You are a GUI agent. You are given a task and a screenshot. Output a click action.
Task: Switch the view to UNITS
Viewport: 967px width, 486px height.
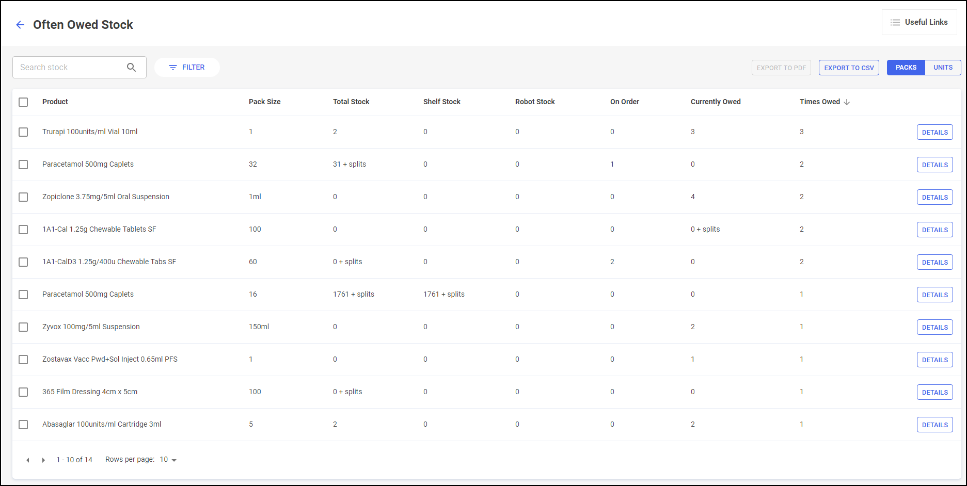coord(943,68)
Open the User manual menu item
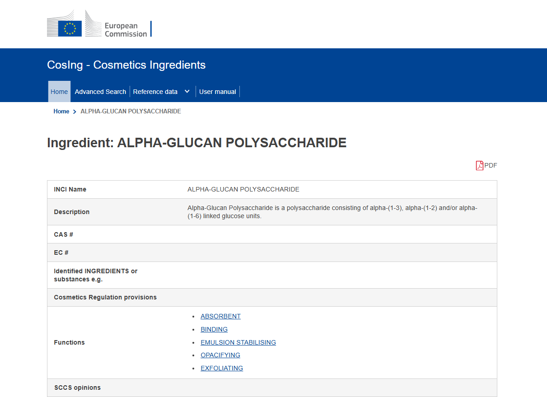Image resolution: width=547 pixels, height=397 pixels. pos(217,92)
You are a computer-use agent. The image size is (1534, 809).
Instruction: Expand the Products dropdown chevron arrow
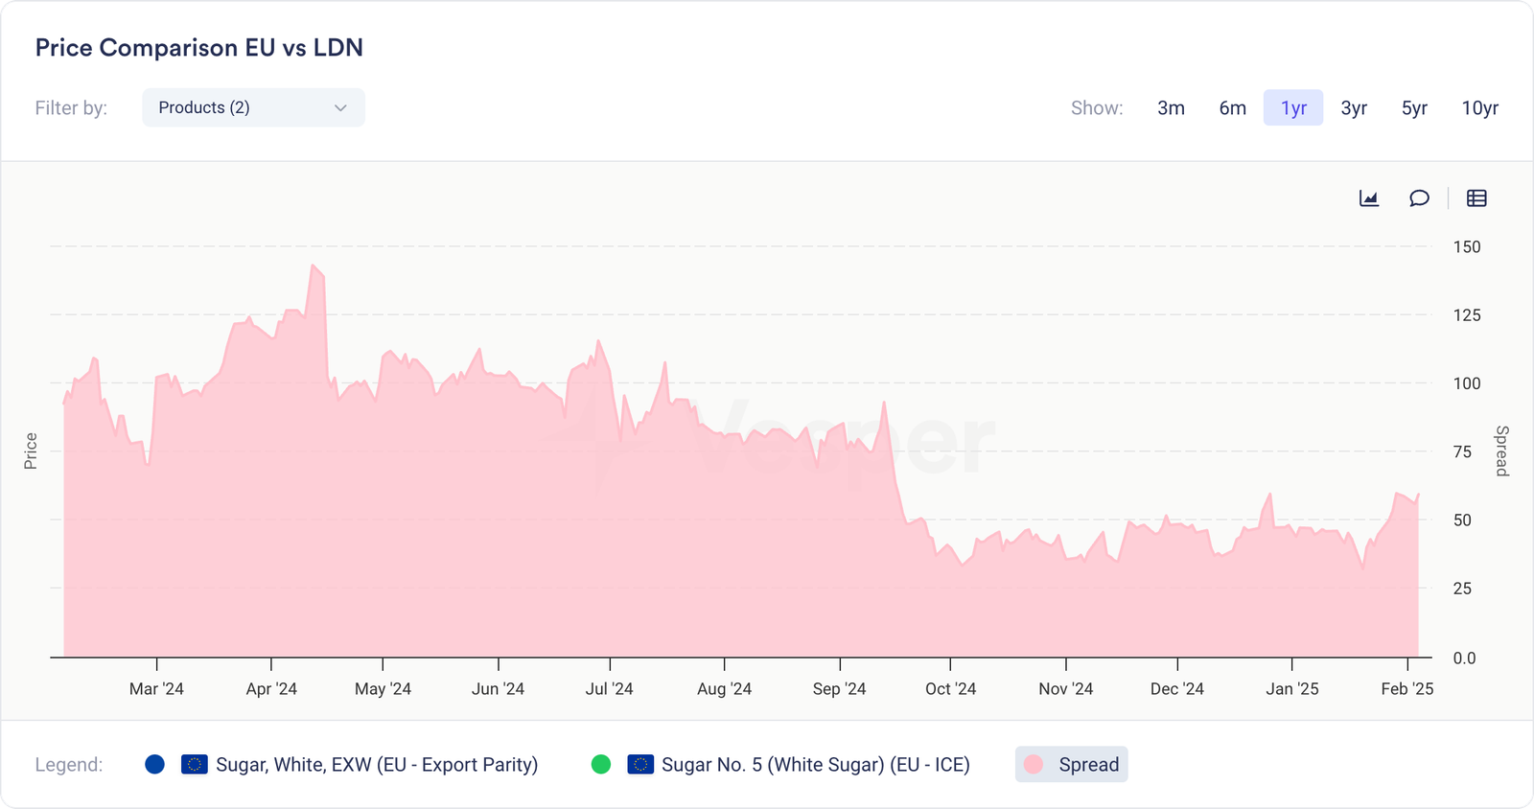tap(340, 108)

^^^^^^^^

_YOUR INSTRUCTIONS_
No pictures belong in the copy: reproduce exactly the lines above from the one that contains "Open the User manual menu item" through the last line of the entries.

_RESULT_
Open the User manual menu item
Image resolution: width=547 pixels, height=397 pixels. pos(217,92)
You are a computer-use agent. The image size is (1534, 809).
Instruction: Expand the Products dropdown chevron arrow
tap(340, 108)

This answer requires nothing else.